When Allan Temko started writing for the San Francisco Chronicle in the early 1960s, he didn't see himself as a regional critic, despite outsiders' perceptions to the contrary. Back then, the city was a fast-growing metropolis, the Golden State's financial capital. But Temko hardly limited his writings to the region. He wrote a book on Eero Saarinen and countless articles for Architectural Forum (he was its West Coast editor), Horizon, and other magazines. Still, Temko, now 81, is best known as an activist who unhesitatingly took on anything that threatened the Bay Area's soul—the first designs for the San Mateo Bridge, for example, and the horrendous plan to criss-cross San Francisco with freeways. Without Temko's voice, the Bay Area would be markedly different, and decidedly less beautiful, today. Fifteen years have passed since Temko left his post. One realizes, talking with him, that the people he wrote about were often his friends, despite his reputation for making enemies. He was admired, even by his targets, for his ability to place design in a cultural context he so clearly loved.

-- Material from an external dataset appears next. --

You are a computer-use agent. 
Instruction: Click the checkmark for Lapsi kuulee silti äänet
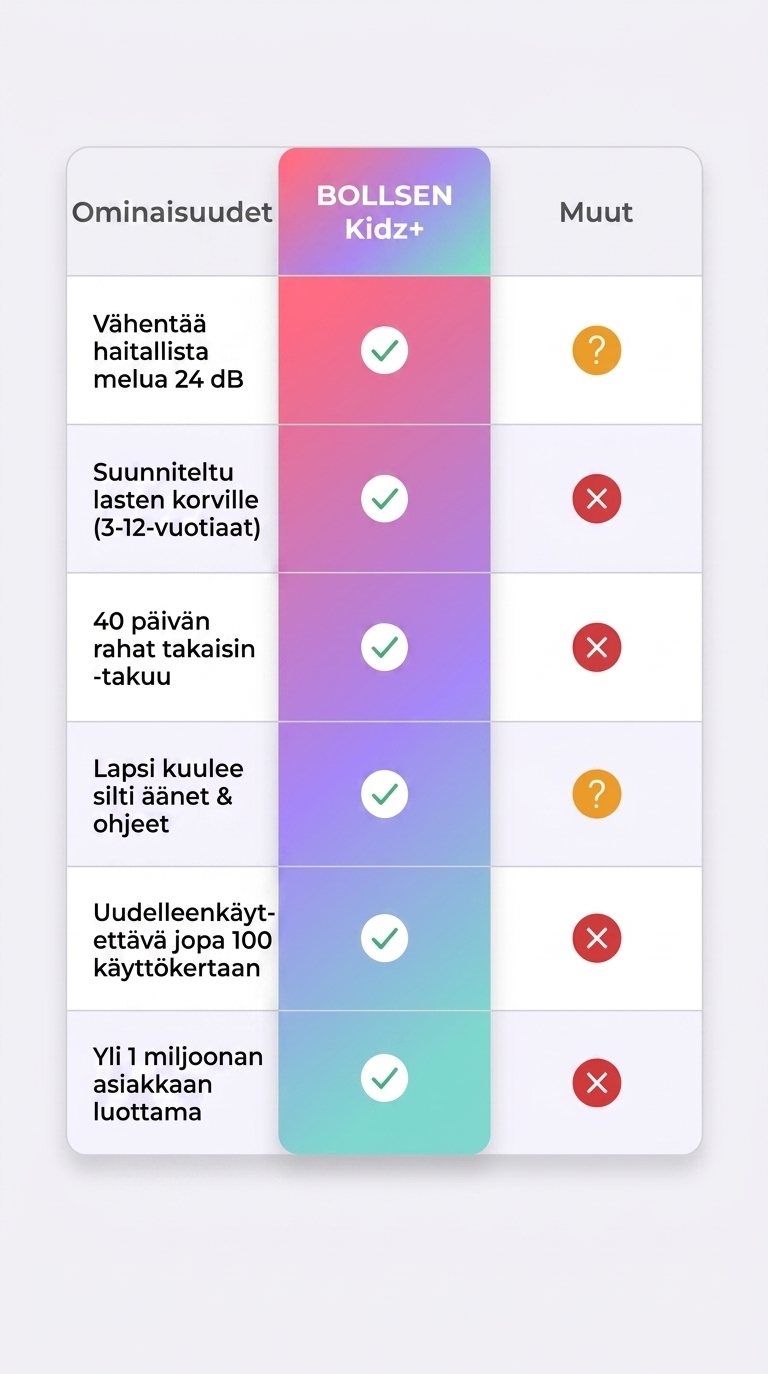(x=384, y=794)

How did you become a critic?
When I left Columbia University in 1947, my professors helped me get an American Lectureship at the Sorbonne. I was in France, teaching American literature, for seven years. Most of this time, I looked at Gothic churches, which to me had everything—rational structure and daring new forms to suit new conditions. But I also saw modern architecture, like Le Corbusier's. Because there was no good book in English on Notre Dame, I wrote one. [It was published by Viking Press in 1955.] Lewis Mumford edited it. When I returned to the U.S., he suggested I do what he was doing for the New Yorker, but for a mass audience. I knew the executive editor of the Chronicle, Scott Newhall, so I went there.

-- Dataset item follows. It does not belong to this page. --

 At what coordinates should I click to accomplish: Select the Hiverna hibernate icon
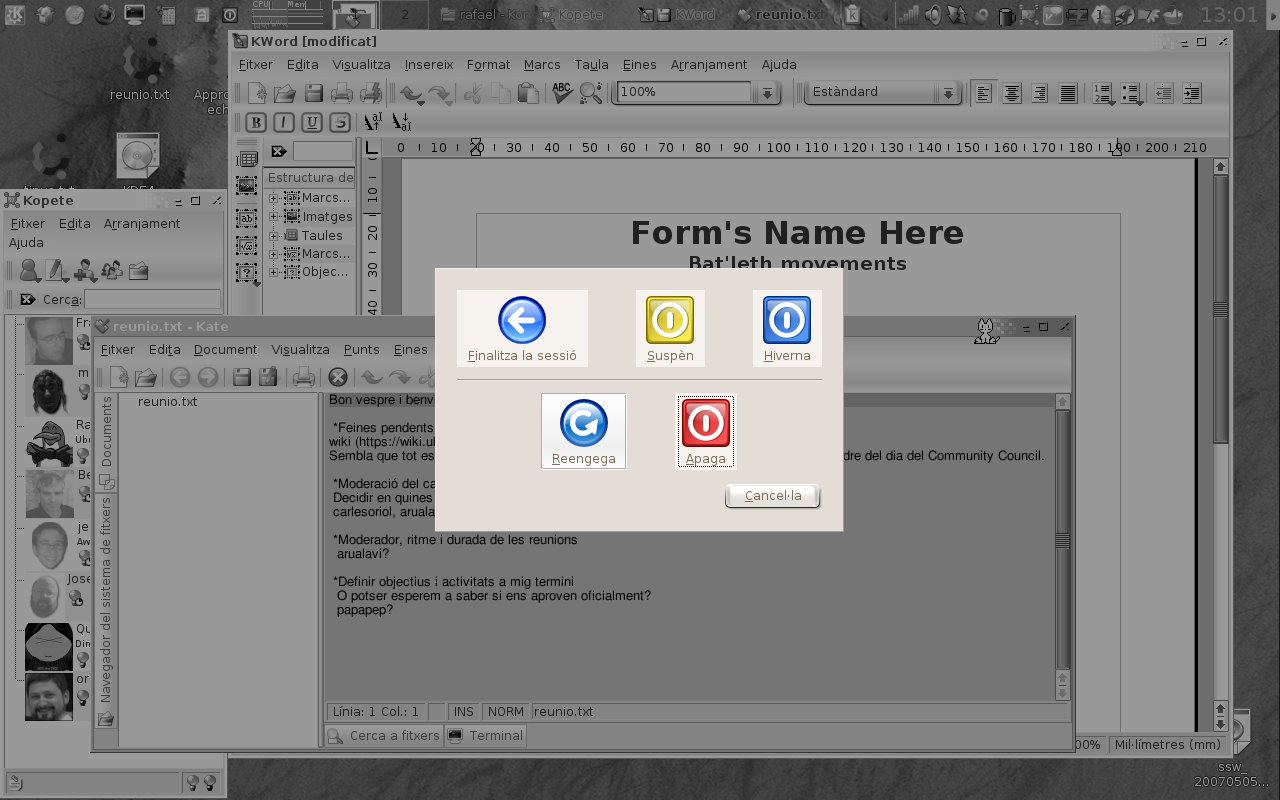786,320
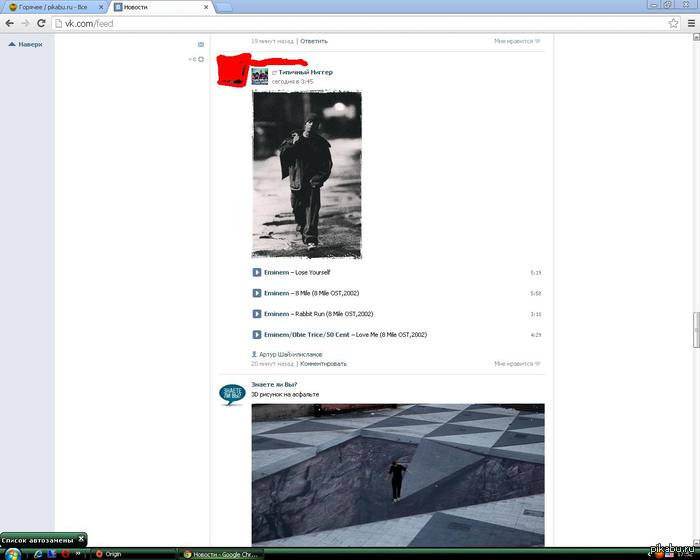Like the top comment via 'Мне нравится'
This screenshot has width=700, height=560.
[516, 41]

What's changed since then?
In the 1950s and 60s, people talked about painters, sculptors, and politics. Now they talk about buildings, spaces, and important environmental problems. The need for good criticism has never been greater, but if you look around, it seems mighty sparse. There are some outstanding critics, like Blair Kamin of the Chicago Tribune, but not many writing today understand activist criticismm the need to get out there and fight with fang and claw. With a big metropolitan paper, you can accomplish a good deal. Looking back, we were much better at stopping bad things than creating good things, but we were far ahead of other metropolitan areas, especially when you consider our resources. One big difference between being the critic of the Chronicle and being one for a great newspaper like The New York Times is that New York is really unmanageable. Here, it was possible to have an effect—to stop the freeways and keep Fort Mason and the Presidio from being ruined.

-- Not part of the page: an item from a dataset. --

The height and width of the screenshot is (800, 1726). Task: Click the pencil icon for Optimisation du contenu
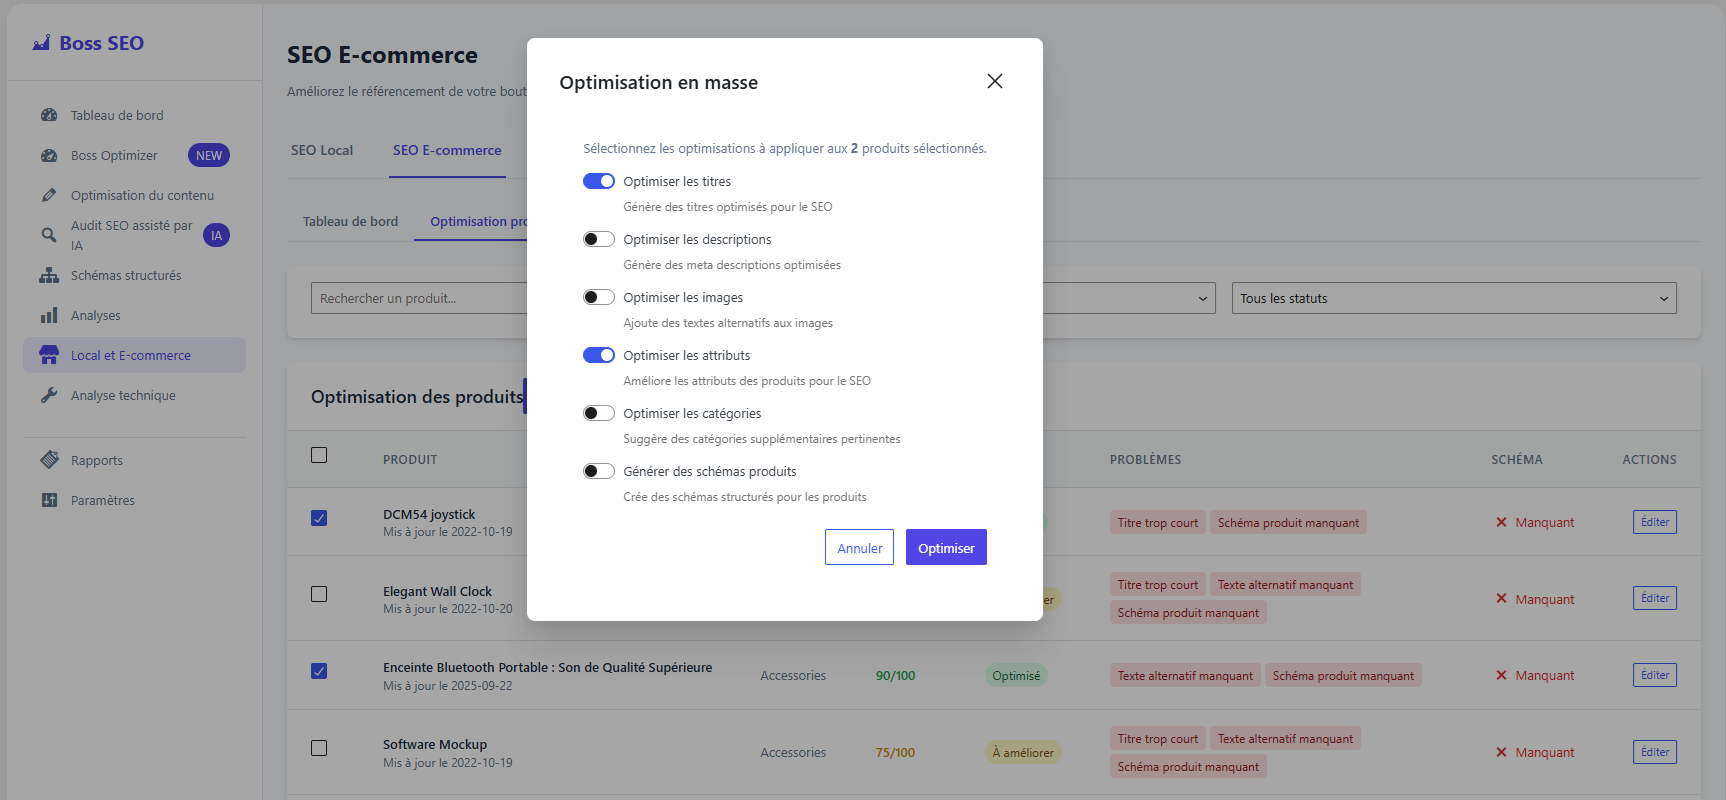coord(49,195)
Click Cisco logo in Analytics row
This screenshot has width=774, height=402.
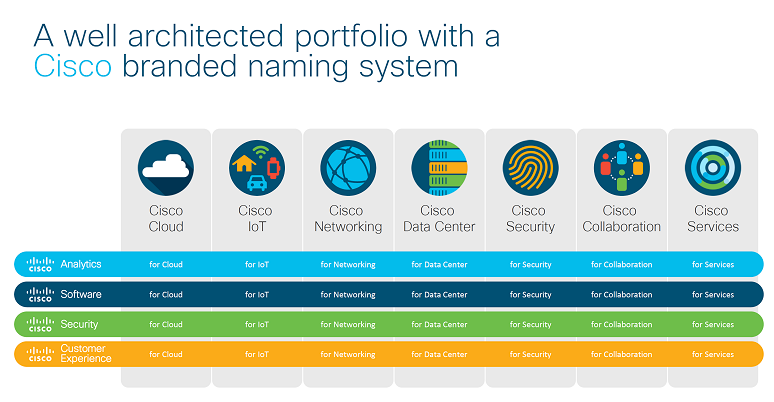(40, 264)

How were you edited at the Chronicle?
Newhall read my things. So did the city guys, the assistant managing editors, and if they couldn't understand something, I'd rewrite it. They were good stand-ins for the public. Newhall encouraged me to be controversial and shielded me from the owners. When the architect of Pier 39, Sandy Walker, sued me for $2 million, the Chronicle defended me. Actually, Bill German, then the executive editor, told me that if I lost, the paper would pay half! The suit was thrown out, but Walker appealed. When I learned that the case was back in court, I asked Chronicle executive Phelps Dewey why I hadn't been told. "We want to win this thing," he replied. When you're trying to stop something, you have to go straight for the jugular. Most critics today don't have that instinct—but neither do their papers. I'm vain enough to think that I could have stopped the whole Bay Bridge fiasco if I hadn't been ill.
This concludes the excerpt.